Begin at the line that holds "Instruction: Click the" and retype every line through the end of the material, both included. Leave out the pictures.
Data to process START
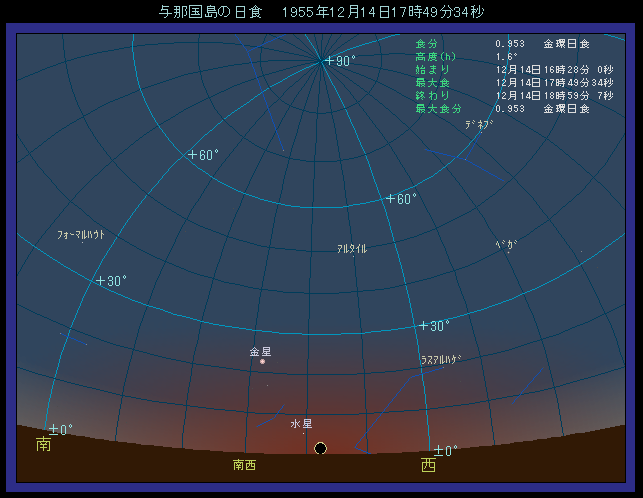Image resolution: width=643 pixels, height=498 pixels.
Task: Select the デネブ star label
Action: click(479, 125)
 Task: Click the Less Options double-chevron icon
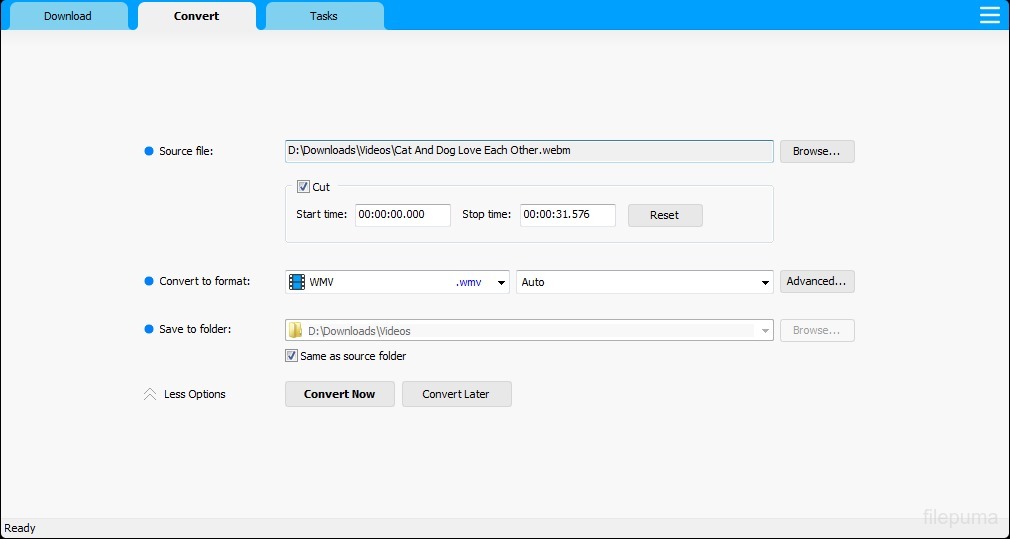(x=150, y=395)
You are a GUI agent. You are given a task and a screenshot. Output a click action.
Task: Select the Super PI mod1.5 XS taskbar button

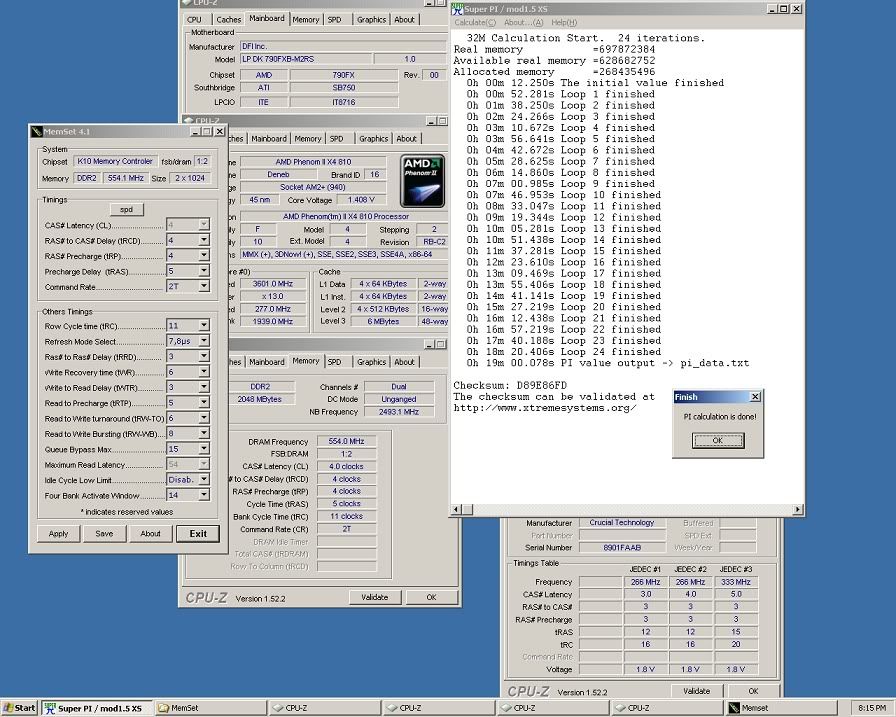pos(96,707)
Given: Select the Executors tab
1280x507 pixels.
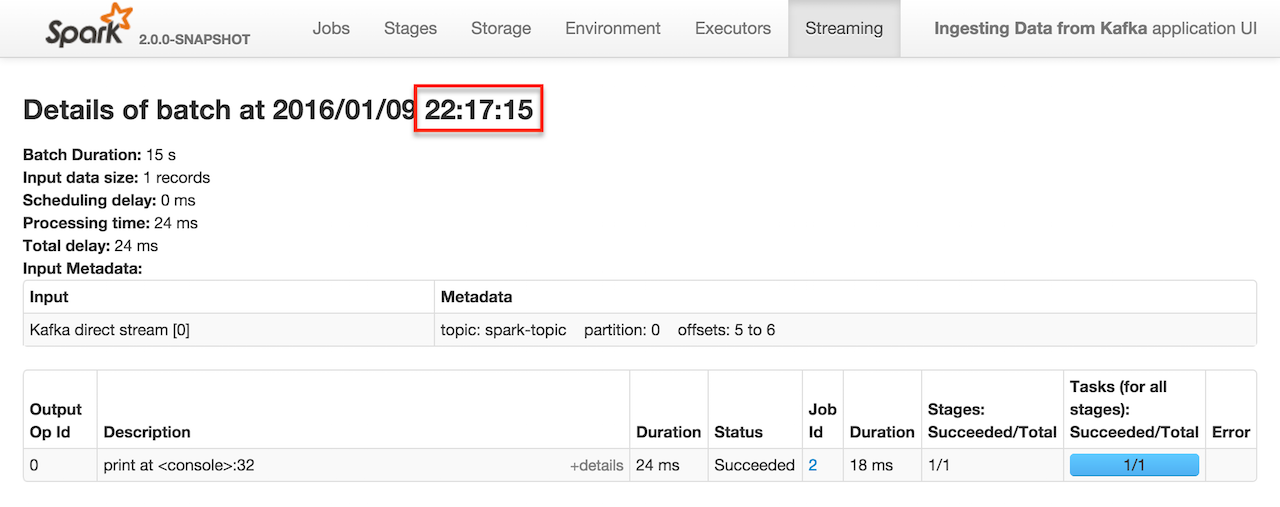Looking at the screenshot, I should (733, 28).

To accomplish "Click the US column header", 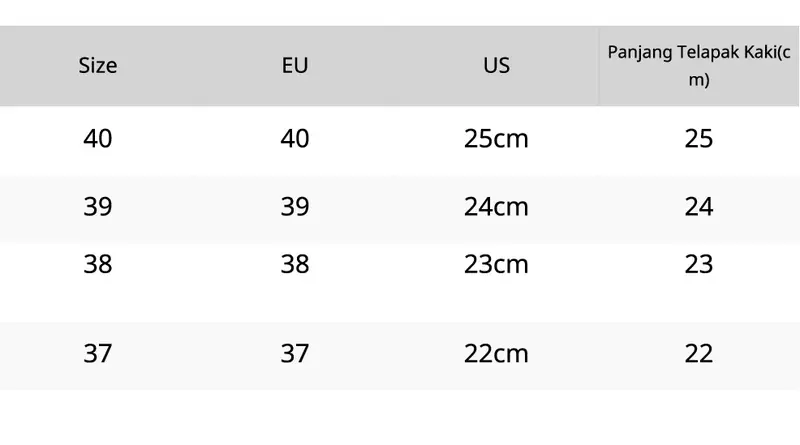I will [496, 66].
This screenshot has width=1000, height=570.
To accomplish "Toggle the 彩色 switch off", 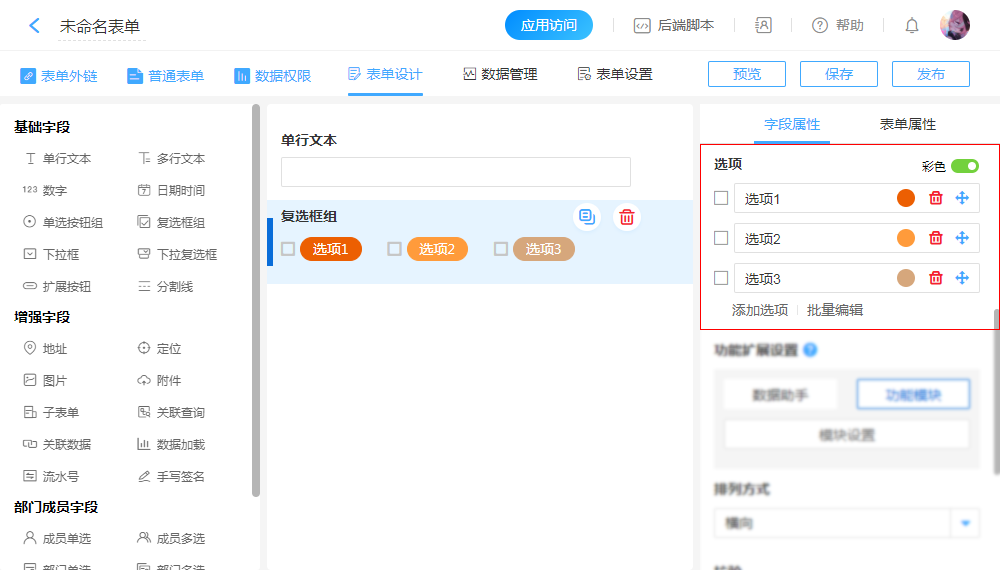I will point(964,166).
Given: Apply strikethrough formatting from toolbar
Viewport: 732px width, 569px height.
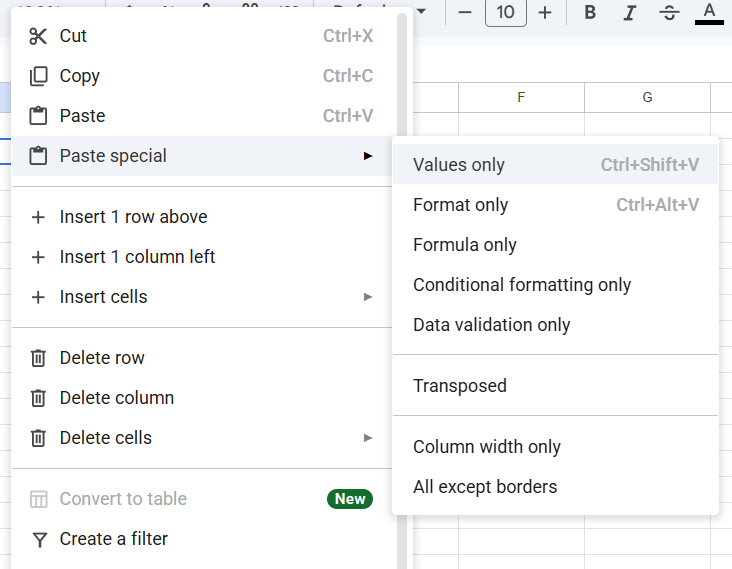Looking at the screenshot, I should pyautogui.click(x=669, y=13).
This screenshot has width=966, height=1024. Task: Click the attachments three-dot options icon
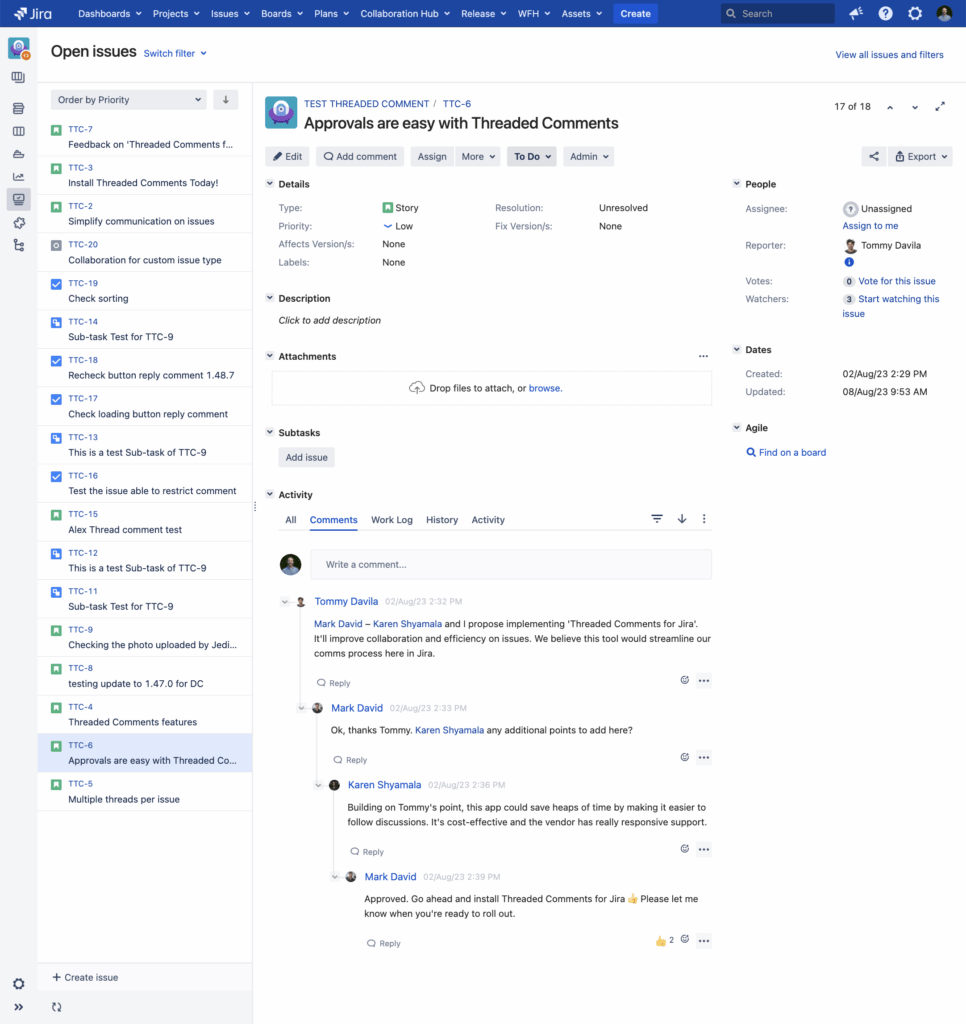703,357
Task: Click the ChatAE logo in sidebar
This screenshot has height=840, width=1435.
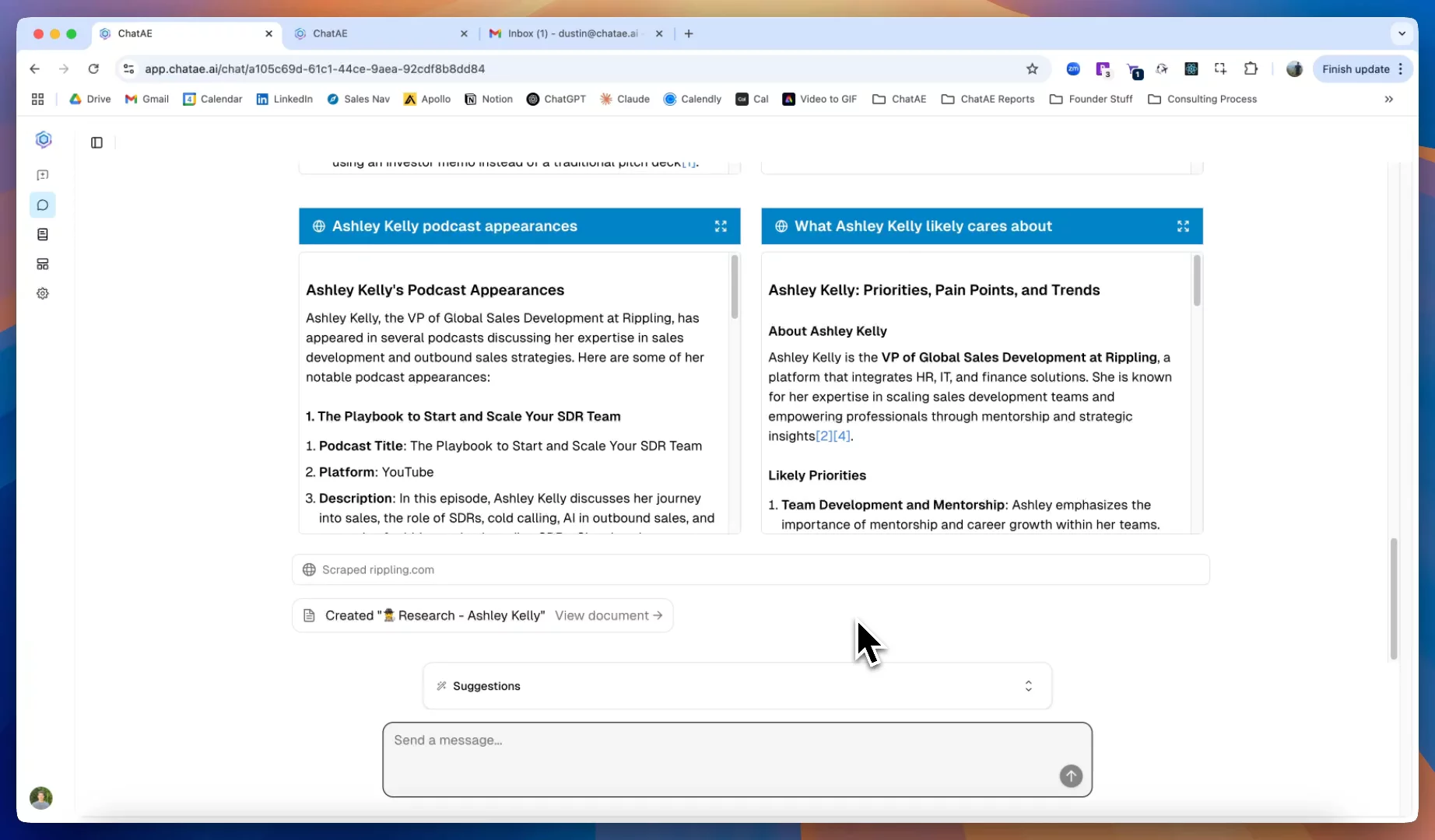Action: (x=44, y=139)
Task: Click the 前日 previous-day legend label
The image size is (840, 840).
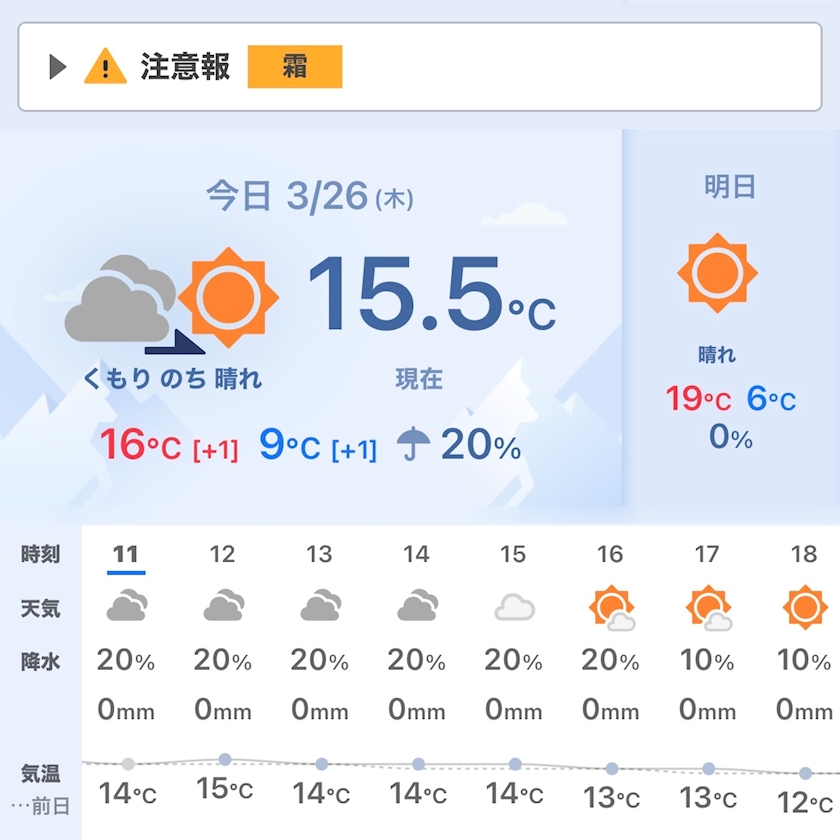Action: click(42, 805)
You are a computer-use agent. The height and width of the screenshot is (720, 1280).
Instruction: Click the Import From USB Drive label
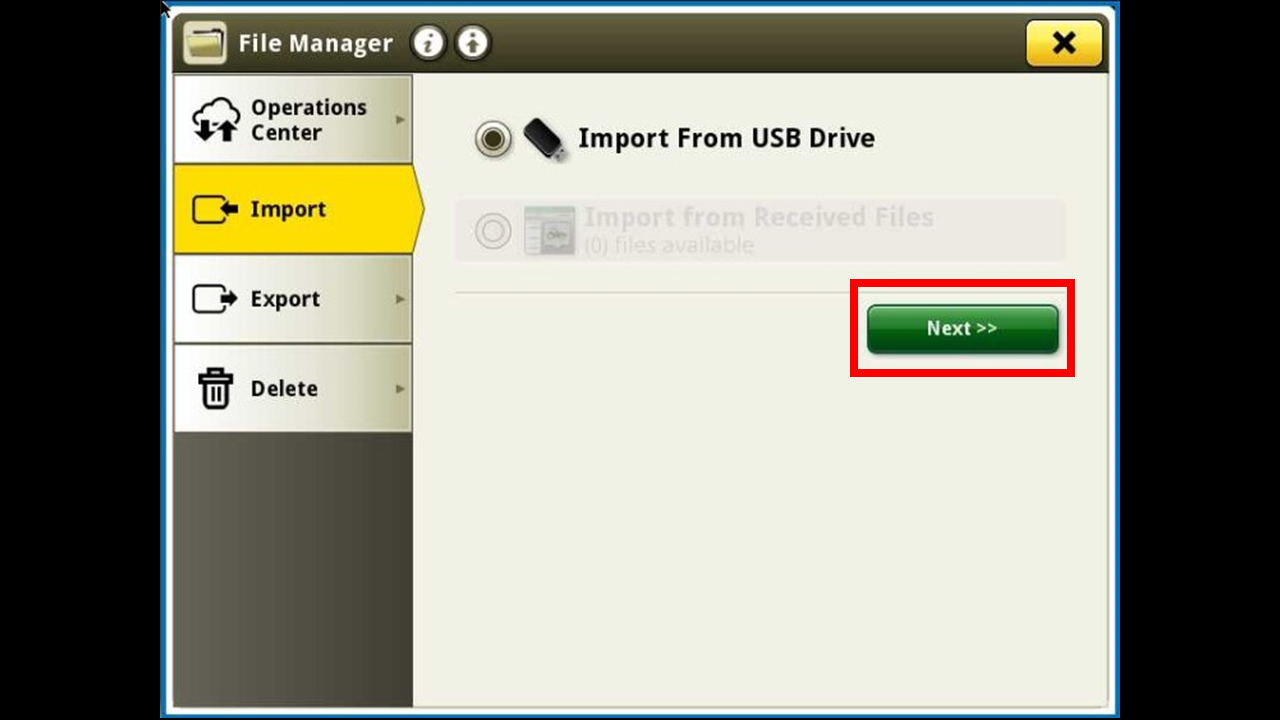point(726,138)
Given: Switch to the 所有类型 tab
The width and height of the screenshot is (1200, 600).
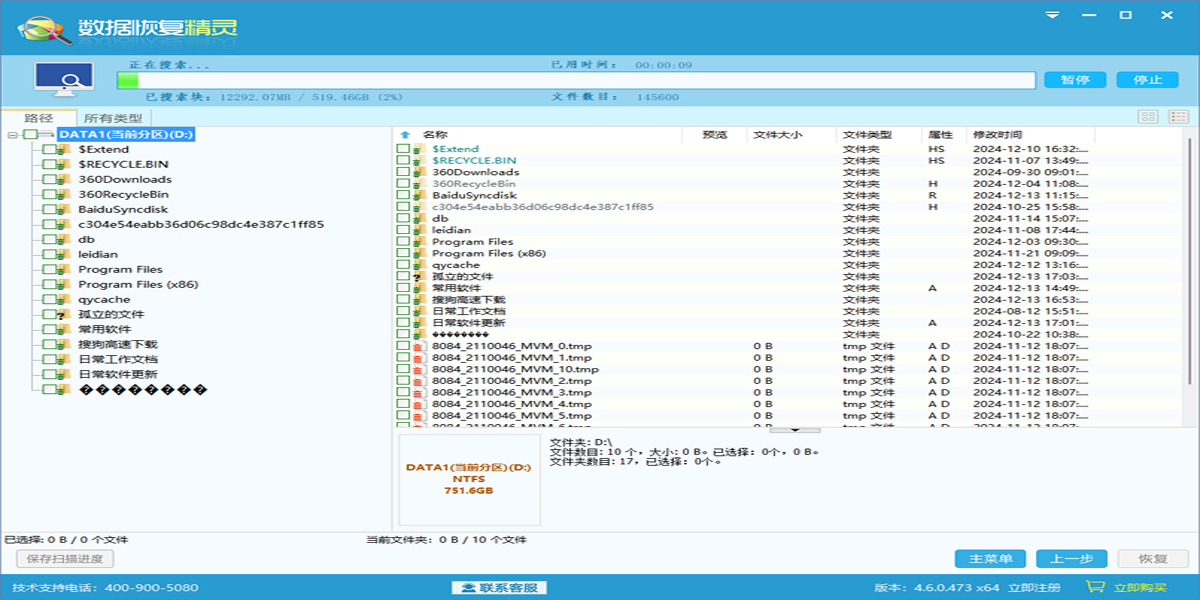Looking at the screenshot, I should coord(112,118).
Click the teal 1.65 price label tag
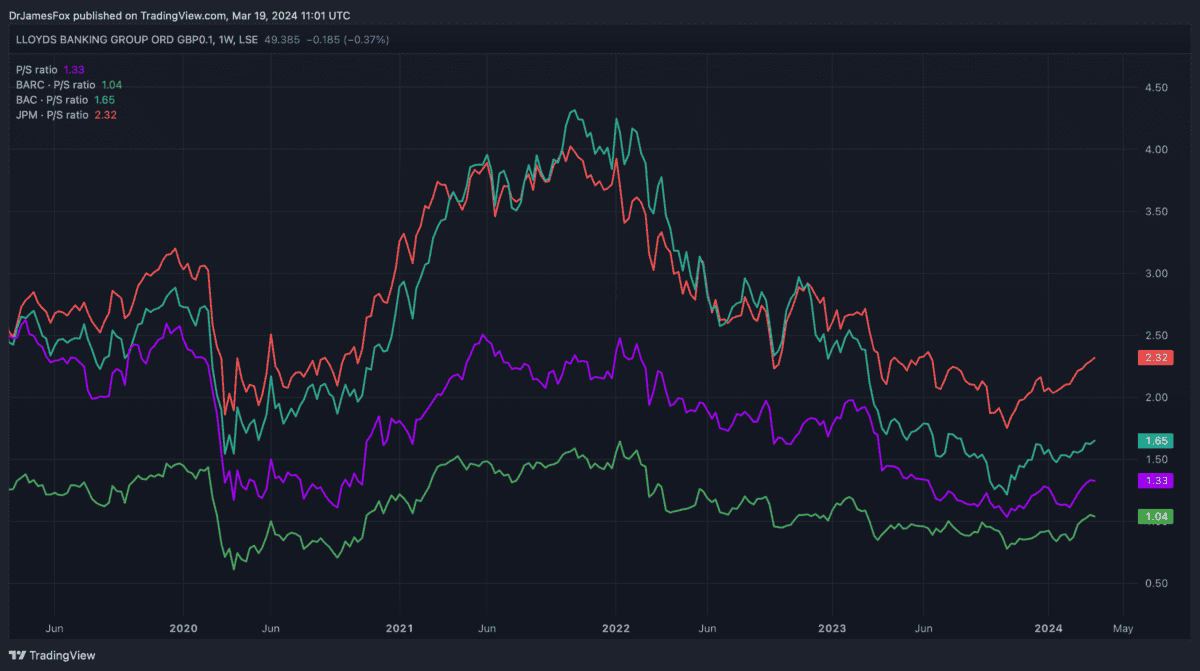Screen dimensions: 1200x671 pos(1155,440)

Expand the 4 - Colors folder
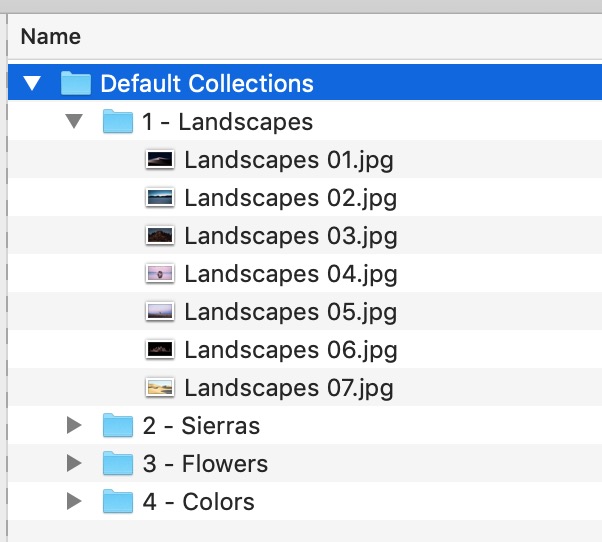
Data to process END
#### Answer to the problem:
Instruction: Click the Import From USB Drive label
point(726,138)
Given: Switch to the 所有类型 tab
The width and height of the screenshot is (1200, 600).
Looking at the screenshot, I should coord(112,118).
Click the teal 1.65 price label tag
Screen dimensions: 1200x671 pos(1155,440)

Expand the 4 - Colors folder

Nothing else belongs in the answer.